World Poker Tour (PSP, 2K Games, 2005)
Where to Buy: Play-Asia
How to Emulate: PSP Emulation Guide
Review by: C. M0use
Though it leaves you with some of the minor complaints and unfulfilled wants that seem to be endemic to handheld poker games of this era, World Poker Tour plays a solid base game of poker and is worth looking at if you just want to fire up a quick match while commuting here and there. It’s also a little friendlier to newbies than some titles, with some well-made tutorial videos featuring poker pros and in-game explanations of any lingo you don’t follow. You do need to know your hand rankings coming in, though, as those aren’t marked or explained anywhere.
Most of the competition is generic schlubs with pun-tastic names like Crispin Krunchy and Count N. Cards, but even the schmoes bluff enough to keep the basic games interesting. Eight pro players are available either to play as or to play against. I don’t know who is big right now let alone back in 2005 when this came out but if the names Evelyn Ng or Antonio Esfandiari mean anything to you, that’s two of them. They’re also present in a series of optional video tutorials that newbies can watch, which are actually pretty well-produced and helpful (and continually find an excuse to put hostess Shana Hiatt in either a bikini or a low-cut dress).

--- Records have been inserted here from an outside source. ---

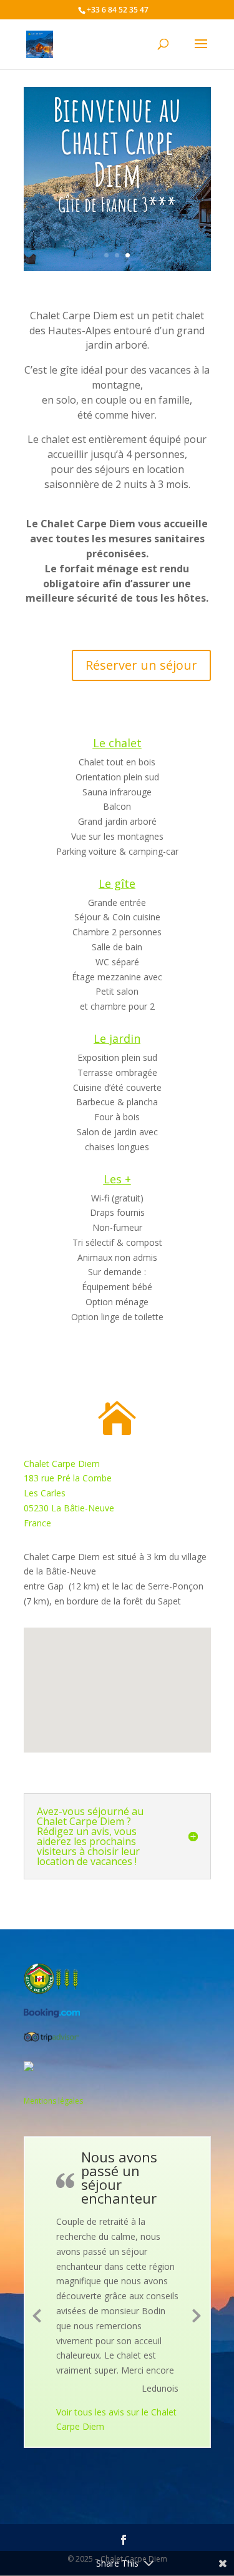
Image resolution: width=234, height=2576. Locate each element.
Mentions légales (53, 2101)
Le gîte (117, 883)
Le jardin (117, 1038)
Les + (117, 1178)
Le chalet (117, 742)
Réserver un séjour (141, 665)
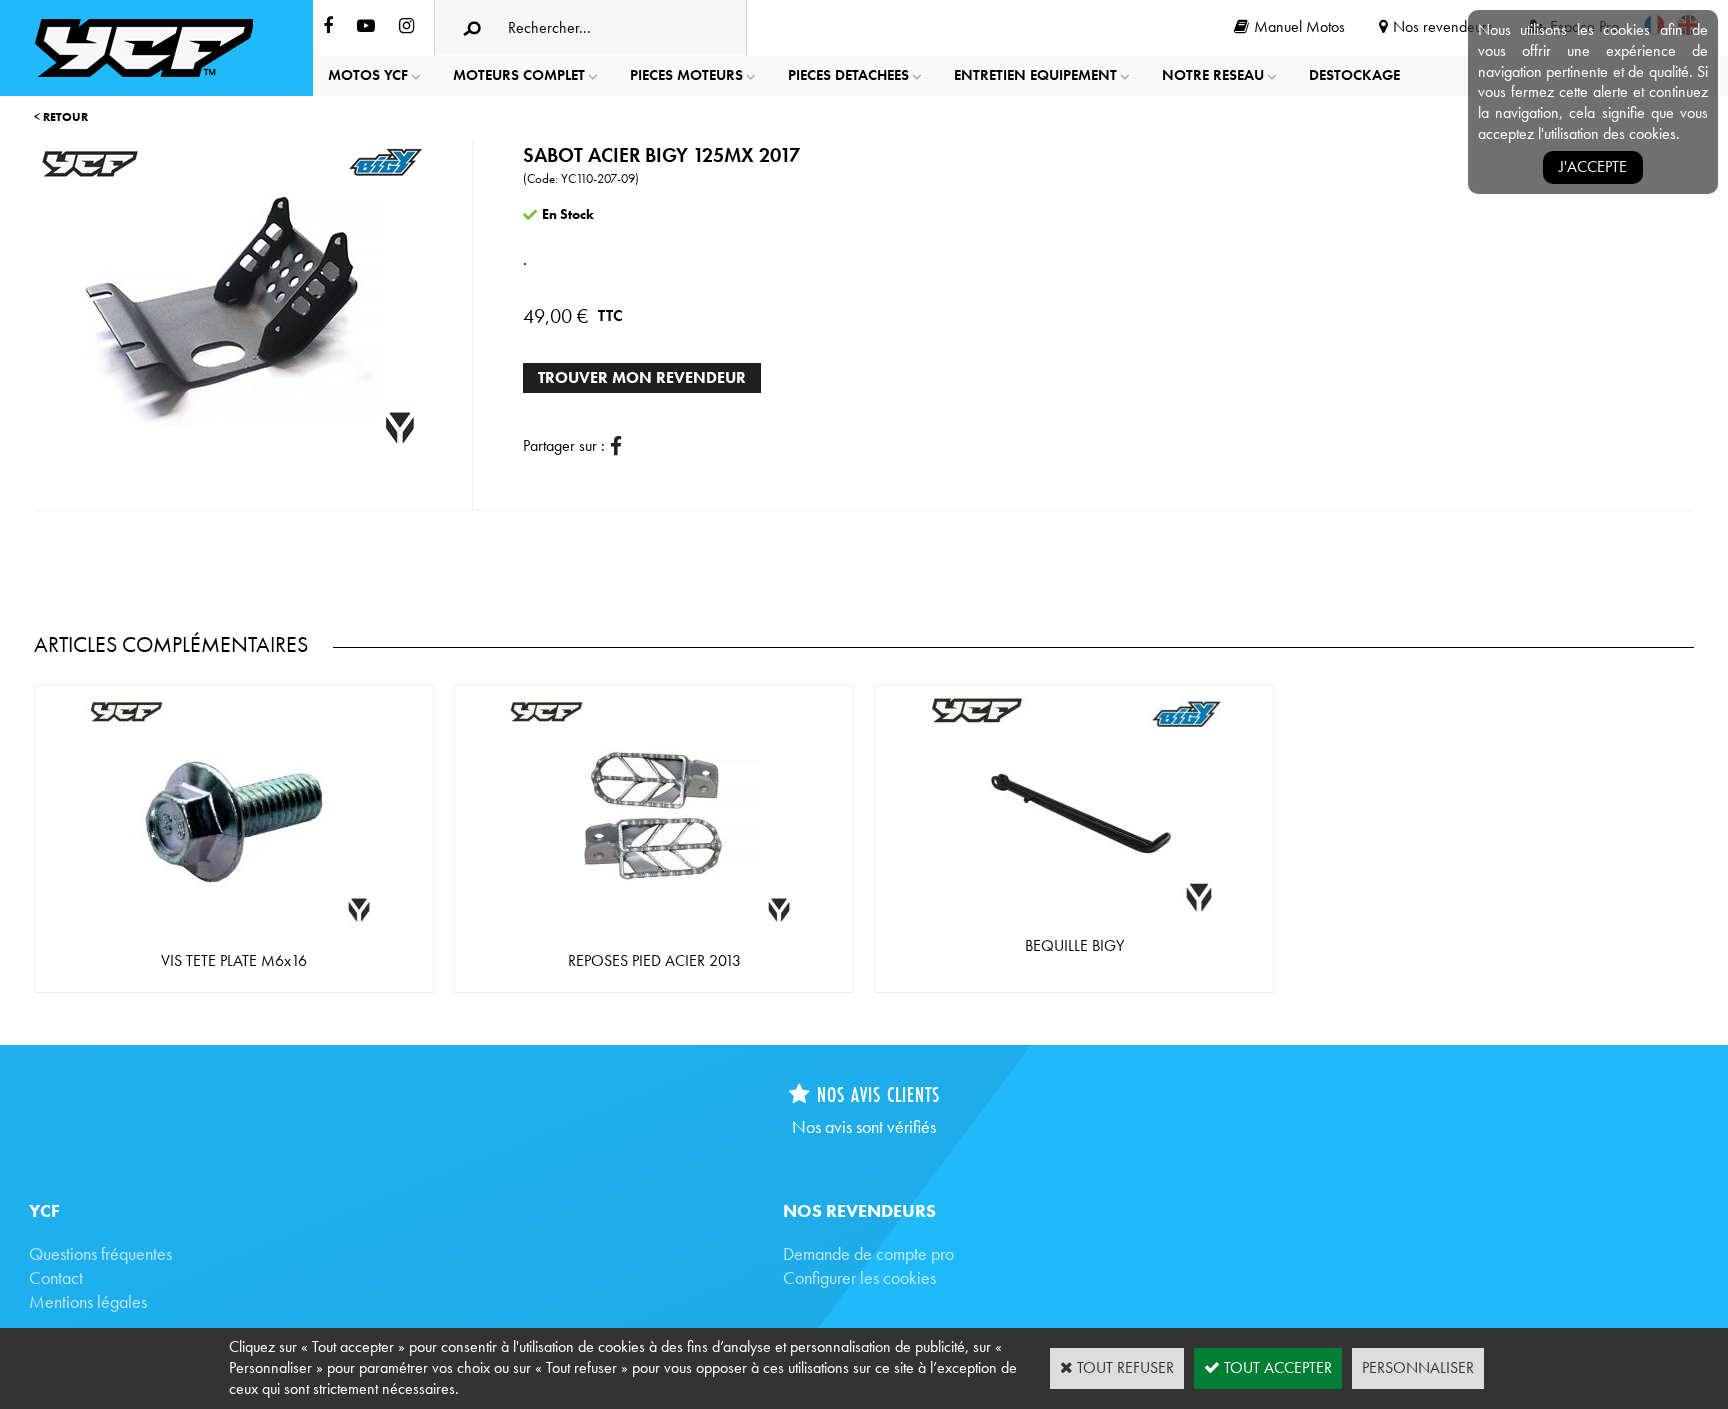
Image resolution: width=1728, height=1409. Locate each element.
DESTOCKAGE (1354, 75)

There’s a basic-but-OK career mode that lets you roll up a custom player and go through seasons playing in various tournaments. It’s a little limited, as these modes tended to be at this time, basically forcing you to win one particular tournament at a time and reset if you get wiped out. Certain plays during these tournaments earn you special chips, which you need to buy new clothes and accessories for your avvy. These don’t appear to carry between avatars, though — each needs to grind out their own wardrobe apparently. And don’t forget to manually save at the main menu after each game, because the game doesn’t auto-save!
My biggest complaint is a lack of ability to save and quit mid-tournament. The smaller introductory satellite tournaments with six people are OK for one sitting, but the 100-player main event tournaments can drag on for well over an hour. Blind amounts do multiply faster than they do in real tournament play, but even with that the bigger tournaments still take too long to be expected to complete in one sitting.
The next biggest issue is that you can’t speed up the computer opponent’s thought process (something you CAN do in main rival World Series of Poker), leading to them sitting there giving you a glassy, creepy stare for far too long sometimes. You also get optional in-game access to a data sheet on all your opponents that basically confirms if they’re bluffing or not about 90% of the time — it’s nice to help speed up a tournament that’s dragging, but it’s effectively an OP cheat and probably should have been something that is gradually unlocked by facing the opponents in question rather than just handed to you wholesale right off the bat.
But let’s end on a positive note for a change. The general competence of the computer and the sensible interface are the main draws here, but the commentary and table banter are also very good about staying on point. The eight casino venues are all licensed from actual World Poker Tour locations and apparently have highly accurate interiors (at least to however they were decorated in 2005). You’re unlikely to be able to make use of the online play option anymore, but if you’re just looking for a portable match against passable AI to keep your skills sharp in a reasonably tournament-authentic environment, this one is not a bad choice at the right price.